About two years ago a team of researchers took a closer look at all the studies done on anti-depressants. It required some serious digging because the drug companies had not published more than half the studies with negative results. Not surprisingly, they had published 37 out of the 38 studies with positive results while burying the negative studies.
This is a stunning finding since scientific research is based on an ethical code of objectivity. In order to insure that results are unbiased there are rigorous guidelines as to how a research study should be conducted. However it is not legally required that a drug company publish all their results. We might want to remember this the next time Big Pharma tries to convince us to buy their products.
So the drug companies didn’t publish the majority of their negative studies and guess what? Anti-depressants were presumed to be effective. What researchers found when they looked at all the studies, some of which they obtained through the Freedom of Information Act, is that antidepressants were only about 10 percent better than placebo, and mostly with severely depressed patients. These results were pretty much ignored by physicians as over the next year about 30 million prescriptions worth about 10 billion dollars were administered.
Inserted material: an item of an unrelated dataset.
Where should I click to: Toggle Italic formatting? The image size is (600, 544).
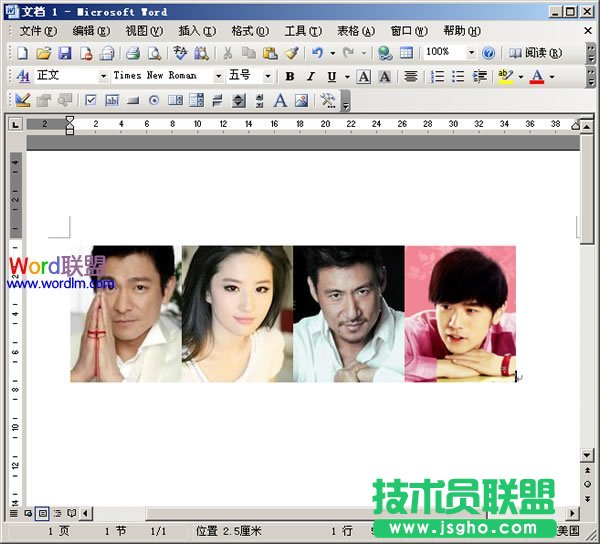311,76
Last month the Journal of the American Medical Association published a follow up study and again confirmed that anti-depressants were no better than placebo for the greater majority of patients. They were effective for only the severely depressed. Many people have a hard time believing this research but it is not that surprising. On the clinical level it has been known for a long time that anti-depressants get about 50 percent of patients about 50 percent better.
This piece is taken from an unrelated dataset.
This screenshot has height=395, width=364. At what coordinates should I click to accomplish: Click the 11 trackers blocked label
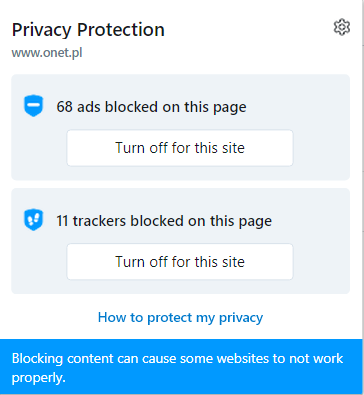point(164,221)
Anti-depressants are presumed to increase neurotransmitter levels. However this is not true. They merely “recycle more efficiently” pre-existing neurotransmitter levels. This explains why a number of patients initially feel better, but then relapse. They may be switched to another anti-depressant which helps for a period of time, but then stops again. Often the patient tries to get off the antidepressant and feel worse than when they started. That is because their body has even less neurotransmitters now then at the onset of depression. The problem is that these drugs don’t feed the body what it needs to make more neurotransmitters, which leads to depletion.
Natural medicine is based on the premise that when the body is given the ingredients it needs, through food and natural supplements, it will produce health. In the case of depression the body needs the raw materials to produce neurotransmitter, which includes amino acids, vitamins, and mineral cofactors. This has been shown to be effective and seem to be a better approach for those who find their antidepressant is not working.
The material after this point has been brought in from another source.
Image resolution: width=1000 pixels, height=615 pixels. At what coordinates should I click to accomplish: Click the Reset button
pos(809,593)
The other important part of this study is not to underestimate the power of the “placebo” effect. Placebo is Latin for “I please you”. It means that an inert substance was shown to treat depression. The placebo effect however is real. Patients weren’t depressed anymore, which is what they wanted, even though they weren’t given anything other than the information that they would get better. This might be shown to be one more corollary of natural healing. When people are fed positive expectations with positive, caring experiences, the body will also produce health. My suspicion is if the drug companies could patent love and caring that there would be a whole lot more research into the effectiveness of the “placebo” effect.
There are several caveats. Even by these rigorous studies it seems that antidepressants are appropriate for severe depression, which affects about 2 million people. This article does not mean everyone should stop their antidepressants. First is because the drug might actually be working for you and second is because suddenly stopping an antidepressant can leave you worse off than when you started the drug. Stopping an antidepressant should only be done under the supervision of the physician who prescribed it.